Securing Credentials

As with every programming language, it is important to avoid publishing code with your credentials in plain text. There are several options to protect your credentials in R. In order of preference, here are the methods that we will cover:

  • Integrated security with DSN

  • Integrated security without DSN

  • Encrypt credentials with the keyring package

  • Use a configuration file with the config package

  • Environment variables using the .Renviron file

  • Using the options base R command

  • Prompt for credentials using the RStudio IDE.

Integrated security with DSN

The very best solution consists of two pieces that are usually out of the hands of the analyst:

  1. There is integrated security between the terminal and the database, usually via Kerberos.

  2. An ODBC connection has been pre-configured in the Desktop or Server by someone with sufficient access rights.

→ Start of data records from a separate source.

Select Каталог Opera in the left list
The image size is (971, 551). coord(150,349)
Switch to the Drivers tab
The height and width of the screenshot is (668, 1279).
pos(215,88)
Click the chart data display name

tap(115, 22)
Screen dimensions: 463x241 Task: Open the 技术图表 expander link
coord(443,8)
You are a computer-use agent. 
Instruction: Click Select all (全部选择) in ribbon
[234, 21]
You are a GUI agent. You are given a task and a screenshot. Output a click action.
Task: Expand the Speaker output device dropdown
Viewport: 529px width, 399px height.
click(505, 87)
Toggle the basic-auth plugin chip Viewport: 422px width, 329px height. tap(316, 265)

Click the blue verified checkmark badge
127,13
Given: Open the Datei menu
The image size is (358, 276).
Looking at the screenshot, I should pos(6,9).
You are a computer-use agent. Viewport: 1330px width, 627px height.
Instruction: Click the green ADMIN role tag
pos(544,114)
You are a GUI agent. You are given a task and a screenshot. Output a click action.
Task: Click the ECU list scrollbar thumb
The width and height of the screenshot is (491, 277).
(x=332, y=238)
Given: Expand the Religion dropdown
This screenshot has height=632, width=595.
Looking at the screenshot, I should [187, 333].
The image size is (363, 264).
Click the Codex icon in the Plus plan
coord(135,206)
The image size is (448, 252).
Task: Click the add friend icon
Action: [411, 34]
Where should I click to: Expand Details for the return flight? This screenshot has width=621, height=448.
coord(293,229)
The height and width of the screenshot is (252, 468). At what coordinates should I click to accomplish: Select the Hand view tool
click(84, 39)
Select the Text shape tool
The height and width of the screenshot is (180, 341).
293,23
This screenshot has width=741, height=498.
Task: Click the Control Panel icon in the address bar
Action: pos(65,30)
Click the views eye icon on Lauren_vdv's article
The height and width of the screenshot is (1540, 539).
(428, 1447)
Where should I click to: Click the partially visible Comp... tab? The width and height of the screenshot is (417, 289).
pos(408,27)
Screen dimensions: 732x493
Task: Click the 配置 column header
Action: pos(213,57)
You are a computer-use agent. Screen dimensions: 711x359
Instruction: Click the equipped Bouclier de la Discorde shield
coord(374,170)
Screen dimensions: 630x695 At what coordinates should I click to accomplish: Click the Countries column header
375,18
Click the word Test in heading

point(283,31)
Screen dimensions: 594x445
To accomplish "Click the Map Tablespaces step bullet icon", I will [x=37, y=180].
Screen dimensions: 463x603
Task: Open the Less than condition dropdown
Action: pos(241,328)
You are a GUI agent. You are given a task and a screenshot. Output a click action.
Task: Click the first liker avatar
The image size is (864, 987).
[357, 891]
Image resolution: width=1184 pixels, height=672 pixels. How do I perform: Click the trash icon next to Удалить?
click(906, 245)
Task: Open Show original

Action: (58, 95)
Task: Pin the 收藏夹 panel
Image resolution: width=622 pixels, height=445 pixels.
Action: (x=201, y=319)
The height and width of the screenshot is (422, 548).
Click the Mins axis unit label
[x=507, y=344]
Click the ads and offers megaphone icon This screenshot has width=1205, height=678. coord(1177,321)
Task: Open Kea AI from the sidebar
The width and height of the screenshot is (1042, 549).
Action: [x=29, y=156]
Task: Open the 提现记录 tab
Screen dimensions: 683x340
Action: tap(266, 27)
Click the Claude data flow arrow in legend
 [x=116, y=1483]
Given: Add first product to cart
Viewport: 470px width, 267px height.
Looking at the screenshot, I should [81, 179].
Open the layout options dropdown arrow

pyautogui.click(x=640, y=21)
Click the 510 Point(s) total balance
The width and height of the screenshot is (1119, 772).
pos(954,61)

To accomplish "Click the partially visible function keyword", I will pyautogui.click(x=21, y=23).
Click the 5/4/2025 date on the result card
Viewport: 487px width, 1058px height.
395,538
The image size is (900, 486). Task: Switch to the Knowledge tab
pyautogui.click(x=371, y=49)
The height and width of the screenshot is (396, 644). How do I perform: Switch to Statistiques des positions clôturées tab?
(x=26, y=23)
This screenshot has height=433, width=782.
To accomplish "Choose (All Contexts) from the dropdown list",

The ODBC connection will have a unique Data Source Name, or DSN.

con <- DBI::dbConnect(odbc::odbc(), "My DSN Name")

This is considered the best option, because no information about the database, other than an internal alias, is available in plan text code.

Integrated security without DSN

In cases where the analyst is not able to setup a DSN, or a quick prototype is needed, it is possible to pass the necessary connection settings as arguments to the DBI::dbConnect command. With integrated security, there are three arguments that are typically required: the driver name, the network path to the server (or cluster), and the database name. Other arguments may be required depending on the type of database; for instance, in the example below, the port number is required for a connection with an Apache Impala database.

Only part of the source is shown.